When you hear the word ethics you probably think of things that are considered ethical in the society such as sustainable development, fair trade and all other overwhelmingly world embracing ideologies eco hippies are a bit too vocal about. But there’s a lot more to the term than that! Ethics is a set of values that we used in our reasoning. It’s closely related to moral which refers to understanding what is right and wrong. As it turns out, ethical thinking can be a lot more than just world embracing handwaving and pretentious strive for anything that is considered ethically desirable in the society. We can actually do ethical thinking from three different points of view covered in this post. 😊
When evaluating whether a decision is ethical or not from the consequentialist point of view, the main weight is in evaluating the consequences of the decision. What are the good and bad consequences? Also, it’s important to identify all the parties affected by the decision. If you fail to identify all the parties involved, you might consider that getting peat out of swamps for energy is a good thing, because it will benefit people and there are plenty of swamps. However, this would ignore the fauna and flora of these swamps and that there could be a threat to the biodiversity of the swamps in question.
If we analyze the previous example more, we can easily conclude that even if we identified all the parties and the consequences caused to them, how can we measure the weight of the consequences? It’s not easy to compare the benefit of cheap energy to the harm it causes to the nature. Which one is more important? Can the nature be harmed if we managed to produce enough energy for a small village for a year with the peat? What about if we could produce electricity for a big city or an entire state with the peat of one swamp? How much electricity is enough to justify depriving those poor little animals from their homes?
....
▶ [Given exercise a] Decide whether each statement agrees with the passage on ethics, answering yes or no and quoting the deciding words from the passage. (i) Ethics is described as a set of values used in reasoning. (ii) From the consequentialist point of view, the main weight is on the intentions behind a decision. (iii) Comparing the benefit of cheap energy to the harm it causes to nature is called easy.
The records below are unrelated to the passage on ethics.
....
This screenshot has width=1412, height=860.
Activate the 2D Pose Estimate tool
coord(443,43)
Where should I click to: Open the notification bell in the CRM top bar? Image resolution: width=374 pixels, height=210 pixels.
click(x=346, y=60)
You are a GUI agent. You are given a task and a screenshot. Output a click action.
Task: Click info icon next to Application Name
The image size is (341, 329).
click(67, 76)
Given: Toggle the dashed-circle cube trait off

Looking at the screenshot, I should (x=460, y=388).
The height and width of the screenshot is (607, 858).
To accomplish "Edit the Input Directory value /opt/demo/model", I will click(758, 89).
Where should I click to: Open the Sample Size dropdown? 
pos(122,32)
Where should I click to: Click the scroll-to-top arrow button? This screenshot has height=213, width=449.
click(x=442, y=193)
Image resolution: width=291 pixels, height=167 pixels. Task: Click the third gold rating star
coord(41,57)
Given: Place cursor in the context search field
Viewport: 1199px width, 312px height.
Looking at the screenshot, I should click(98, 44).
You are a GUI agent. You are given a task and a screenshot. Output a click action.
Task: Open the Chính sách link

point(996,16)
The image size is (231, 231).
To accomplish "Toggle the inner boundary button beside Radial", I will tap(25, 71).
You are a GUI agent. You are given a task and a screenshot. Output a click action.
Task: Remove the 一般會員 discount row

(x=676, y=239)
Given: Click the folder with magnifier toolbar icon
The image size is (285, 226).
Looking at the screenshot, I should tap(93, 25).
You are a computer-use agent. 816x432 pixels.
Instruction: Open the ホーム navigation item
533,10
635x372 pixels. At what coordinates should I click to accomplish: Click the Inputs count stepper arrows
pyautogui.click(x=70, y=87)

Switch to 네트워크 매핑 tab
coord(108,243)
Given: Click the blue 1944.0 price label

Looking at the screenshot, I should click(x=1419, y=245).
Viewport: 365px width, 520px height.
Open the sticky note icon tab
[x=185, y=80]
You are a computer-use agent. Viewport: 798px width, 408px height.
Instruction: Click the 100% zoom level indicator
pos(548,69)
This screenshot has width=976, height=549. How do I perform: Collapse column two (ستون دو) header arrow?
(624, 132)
....
▶ [Given exercise b] Return every line of the records that contains the string "Toggle", matching case exactly.

▶ [Result a]
(i) Yes: "Ethics is a set of values that we used in our reasoning."
(ii) No: "the main weight is in evaluating the consequences of the decision."
(iii) No: "It’s not easy to compare the benefit of cheap energy to the harm it causes to the nature."

▶ [Result b]
Given: Toggle the dashed-circle cube trait off
To accomplish "Toggle the inner boundary button beside Radial", I will tap(25, 71).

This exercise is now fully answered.